[START OF Record list]

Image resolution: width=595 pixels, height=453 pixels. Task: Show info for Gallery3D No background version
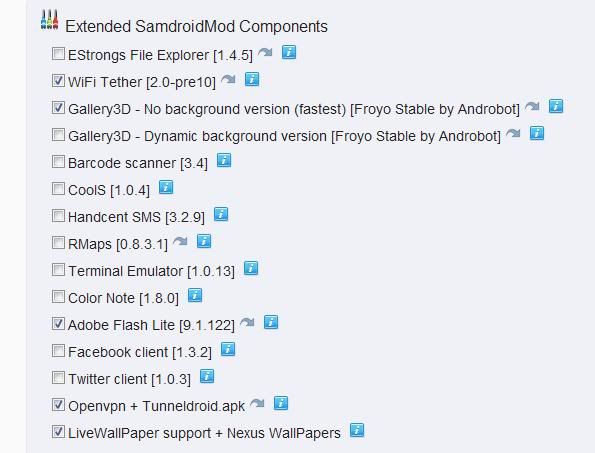(x=556, y=106)
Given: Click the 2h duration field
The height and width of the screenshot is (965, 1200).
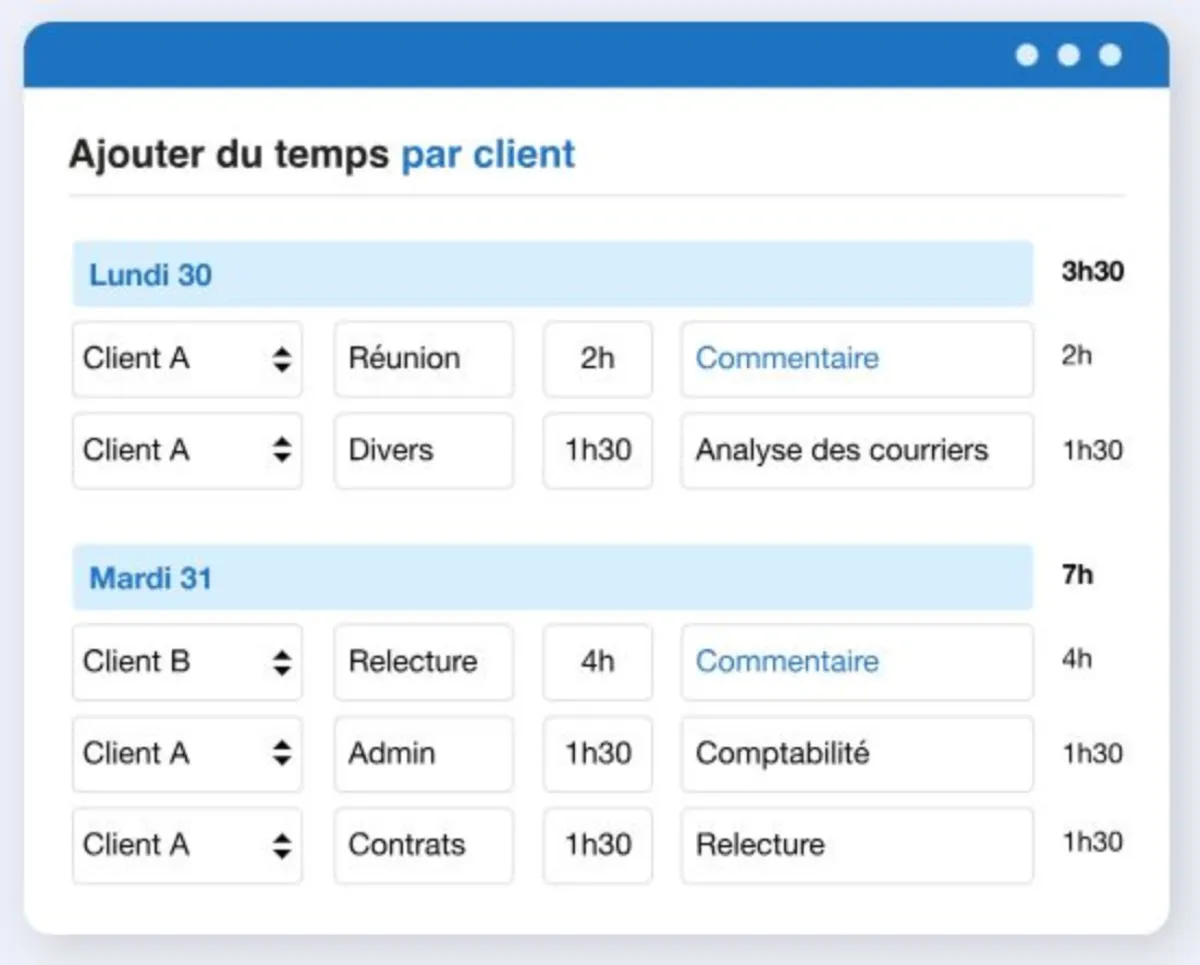Looking at the screenshot, I should tap(597, 359).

[END OF Record list]

Written exercise -
Give the material above as a two-column CSV with the headers instruction and reply, one row per instruction paired with its reply. Put each value in a single quoted field, turn any line breaks into spaces, and leave out the pictures.

Output -
instruction,reply
"Image resolution: width=595 pixels, height=453 pixels. Task: Show info for Gallery3D No background version","(x=556, y=106)"
"Given: Click the 2h duration field The height and width of the screenshot is (965, 1200).","Looking at the screenshot, I should tap(597, 359)."